## Stated task
In the data below, switch "logo" to "badge" and give the lines again, everything from the line containing "You are a computer-use agent. Image resolution: width=1423" down to the end of the data, with nothing else changed. Leave the pictures out.

◆ ◆ ◆ ◆

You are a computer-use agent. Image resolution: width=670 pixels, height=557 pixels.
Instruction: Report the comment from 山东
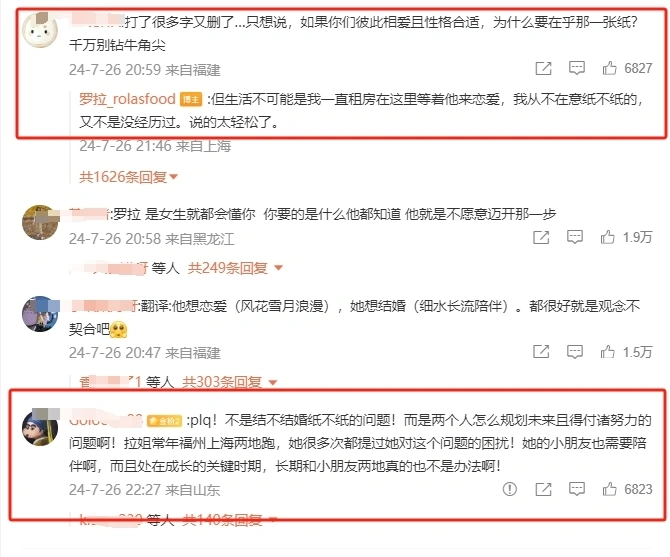509,489
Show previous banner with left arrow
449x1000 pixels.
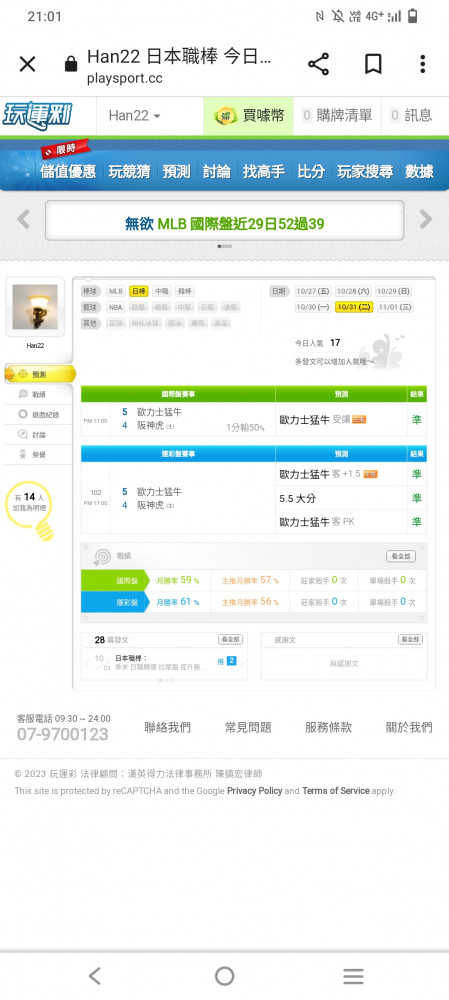(x=24, y=219)
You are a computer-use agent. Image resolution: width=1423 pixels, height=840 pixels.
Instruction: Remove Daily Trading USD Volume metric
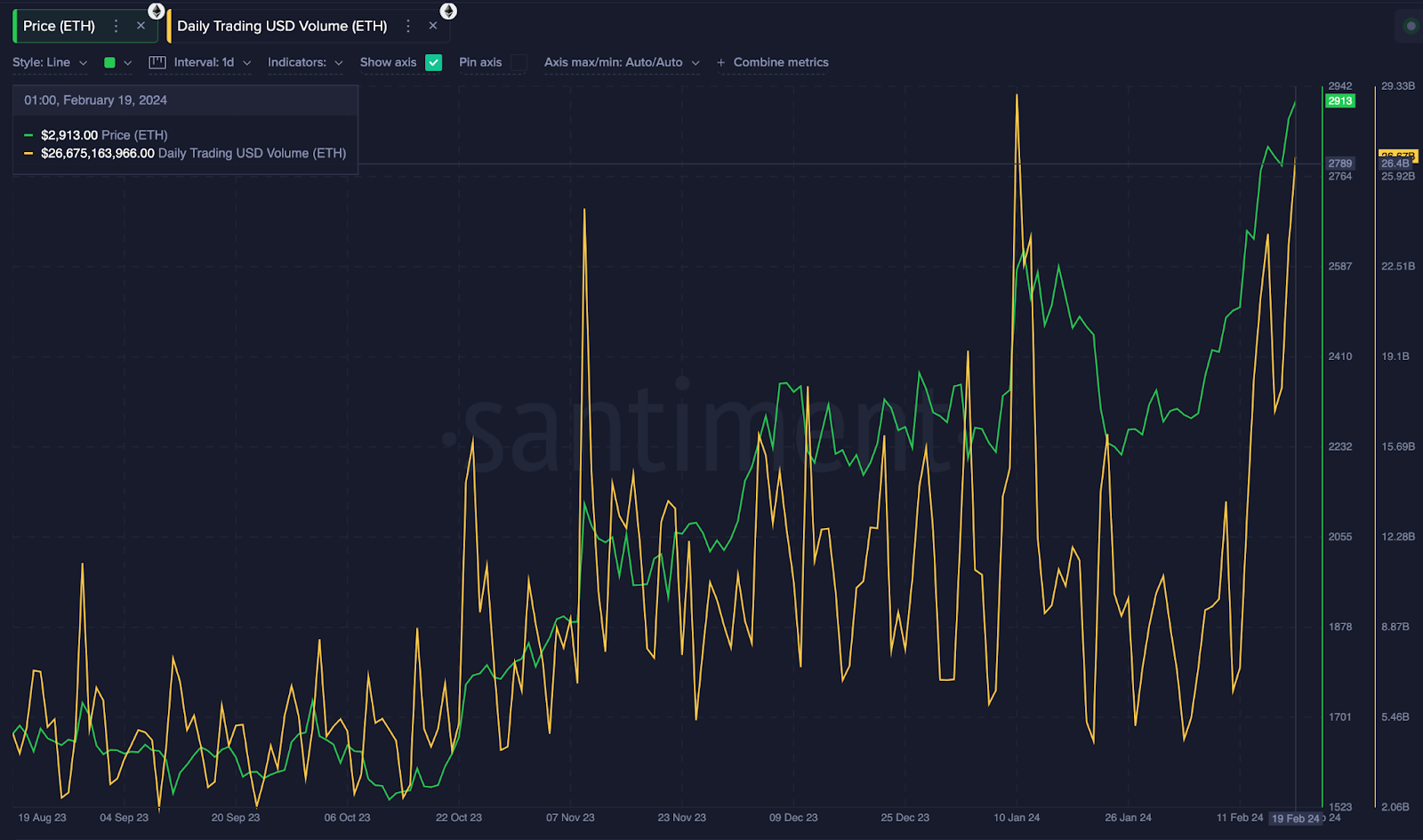[x=433, y=26]
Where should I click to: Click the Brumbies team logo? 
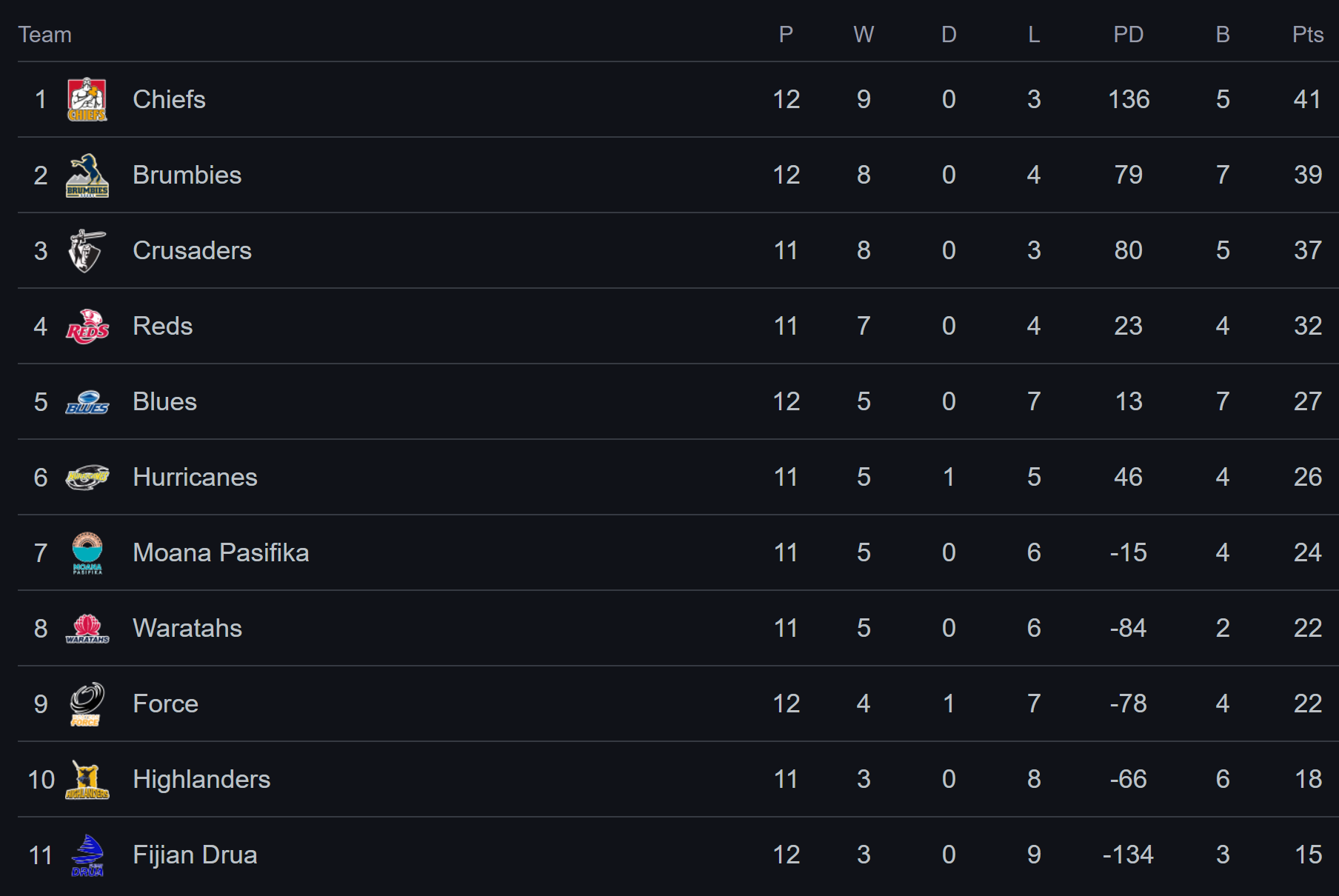click(87, 175)
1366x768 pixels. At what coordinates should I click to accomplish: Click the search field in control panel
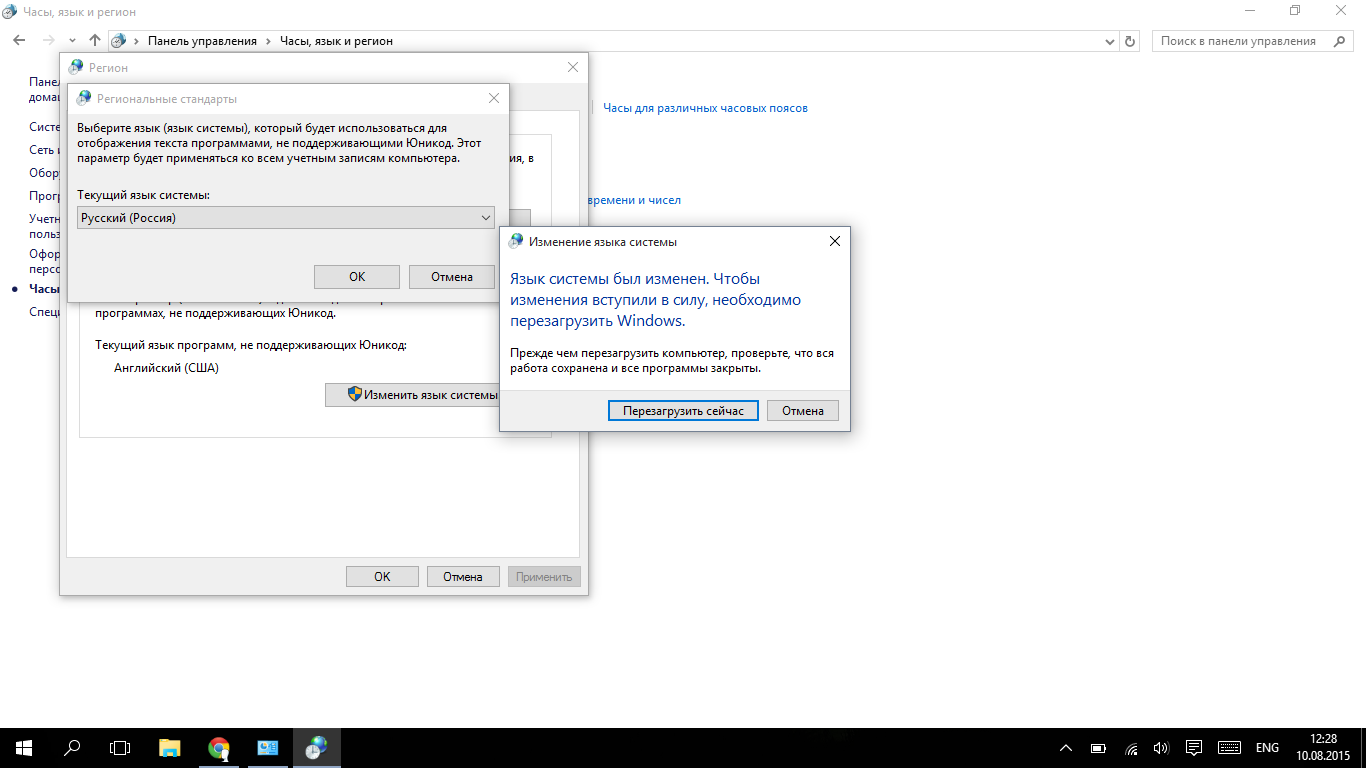point(1245,41)
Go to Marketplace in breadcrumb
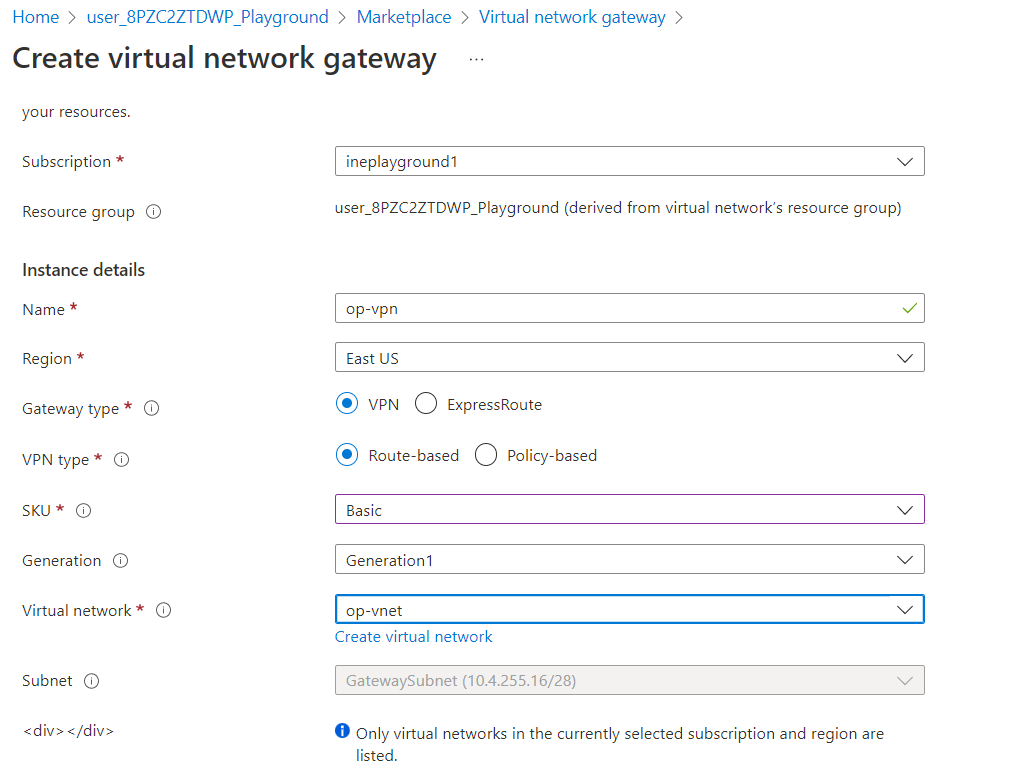The image size is (1015, 782). 404,17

◆ ◆ ◆ ◆

## Answer to the problem
You are a computer-use agent. Image resolution: width=1423 pixels, height=840 pixels.
Instruction: Remove Daily Trading USD Volume metric
[x=433, y=26]
Where should I click to: Click the Brumbies team badge? 
click(87, 175)
1366x768 pixels. At what coordinates should I click to accomplish: Click the search field in control panel
point(1245,41)
Go to Marketplace in breadcrumb
The image size is (1015, 782). 404,17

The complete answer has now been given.